Drummer-Composer Devin Gray reconvenes his Dirigo Rataplan band of master musicians - with Ellery Eskelin, Michael Formanek & Dave Ballou - for second album, Dirigo Rataplan II, due from Rataplan Records on Sept. 21
"A musician-drummer rather than a drummer-drummer, Gray is interested in making music that is deeply evocativeŠ shaped by a fizzing, often restless push-pull energy." - Jazzwise
Oct. 1 - Bowdoin College, Brunswick, ME
Oct. 2 - University of New Hampshire, Durham, NH
Oct. 3 - University of Maine, Augusta, ME
Oct. 4 - SPACE, Portland, ME
Oct. 5 - Firehouse 12, New Haven, CT
Oct. 6 - An die Musik, Baltimore, MD
Oct. 7 - The October Revolution Festival, Philadelphia, PA
Dec. 1 - Greenwich Music House, NYC
Dec. 4 - Korzo, Brooklyn, NY
Dec. 6 - SMAK, Ghent, BE
Dec. 7 - Vortex, London, UK
Dec. 8 - AMR, Geneva, Switzerland
Dec. 9 - Geneva Conservatory of Music, Geneva
Dec. 10 -Villa Irniger, Zurich, Switzerland
Dec. 10 -Villa Irniger, Zurich, Switzerland
Now, after six years of intensive experience as a leader and sideman on both sides of the Atlantic, Gray has reconvened this all-star group for Dirigo Rataplan II, which will be released on CD, vinyl, digitally and for streaming via Rataplan Records on Sept. 21, 2018. Time Out New York has praised Gray's compositions for balancing "formal elasticity with a meticulous sense of pacing." The new album brims with more earworm melody, richly implied harmony and a loose-limbed sense of rhythm as something physical and flowing - as blood, as breath. Fans of jazz from Ornette Coleman and Henry Threadgill to Dave Holland and Craig Taborn will dig this organic mix of composition and improvisation, structure and freedom, atmosphere and dynamism.
About the evolution of Dirigo Rataplan and his writing for the band, Gray says: "I've become more at ease with following my natural artistic impulses.
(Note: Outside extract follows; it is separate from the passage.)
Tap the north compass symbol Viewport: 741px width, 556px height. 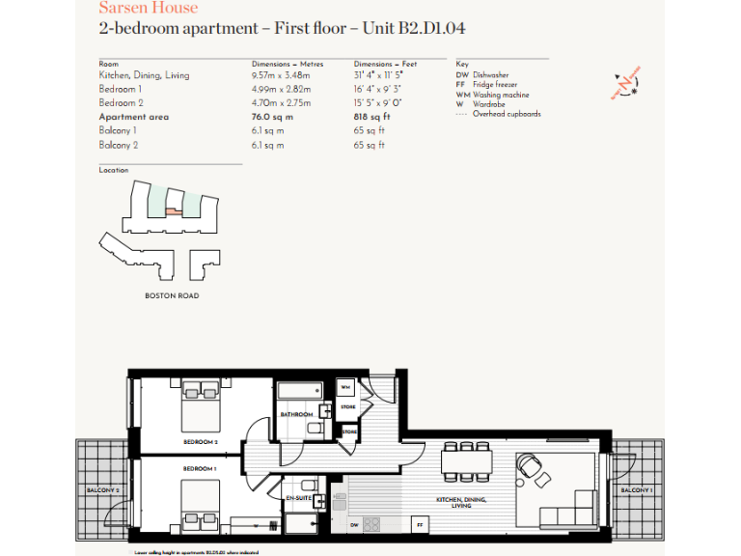pyautogui.click(x=624, y=86)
The experiences I've had over the past six years have been so inspiring - in the intense, ultra-energized New York jazz scene, of course, but also in Europe, where players in improvised music are so open to different genres and have this holistic approach to art and creativity. With Dirigo Rataplan II, there is more free improvisation in the music, but I also think the melodic fluidity between the composition and the improvisation is more seamless, with one flowing into the other in a way that I really like. This music is personal for me, but I want Mike, Ellery and Dave to do what it is they do, to maximize the pieces in the way that I know they can."
About working with Gray, Formanek says: "Devin has grown as a composer since that first quartet recording session in 2011, but most important, he has a much more evolved sense of who he is_ as a musician, and also of who we are in the band as improvisers. These instincts take time to develop, and it has been great to see that process unfold in both his playing and his composing. This music is free and open with a lot of room for improvisation, but the tunes also have an intrinsic rhythmic and melodic character to them, a color and energy. With the quartet having played together more now, the sessions for the new album felt even better."
Reflecting further on Dirigo Rataplan II, Gray concludes: "I don't set out to make jazz records, per se. I set out to make music, period - to capture the moment, the contemporary feel of the music, hoping that it can reflect in some small way how we live now and what we all have to deal with as human beings in the world."
In addition to Dirigo Rataplan, Devin Gray leads the quartet Relative Resonance, featuring Chris Speed, Kris Davis and Chris Tordini. Reviewing that band's eponymous Skirl Records album, All About Jazz said: "The vitality of Relative Resonance can't be deniedŠ the music here literally sparkles with wit and resourcefulness." On record, Gray has also led his Cloudsounds trio (with Ingrid Laubrock and Corey Smythe) and his quartet Fashionable Pop Music (with Tordini, Jonathan Goldberger and Ryan Ferreira). He recently released a hard-grooving digital single fronting his quartet Meta Cache with Jeremy Viner, Elias Stemeseder and Kim Cass.
As a sideman, Gray has recorded recent albums as part of Nate Wooley's Argonautica sextet, trumpeter Daniel Levine's trio Knuckleball (with Marc Hannaford) and a trio led by pianist Santiago Leibson (with Drew Gress). Of late, the drummer has played with Dave Liebman and Tony Malaby, along with touring Europe at the head of a trio with Speed and Gress. Gray's recent collaborators also include Gerald Cleaver, Uri Caine, Andrea Parkins, Satoko Fuji, Richard Bonnet, Daniel Guggenheim, Marc Ducret, Frank Gratkowski, Jacob Anderskov, Eve Risser and Susana Santos Silva.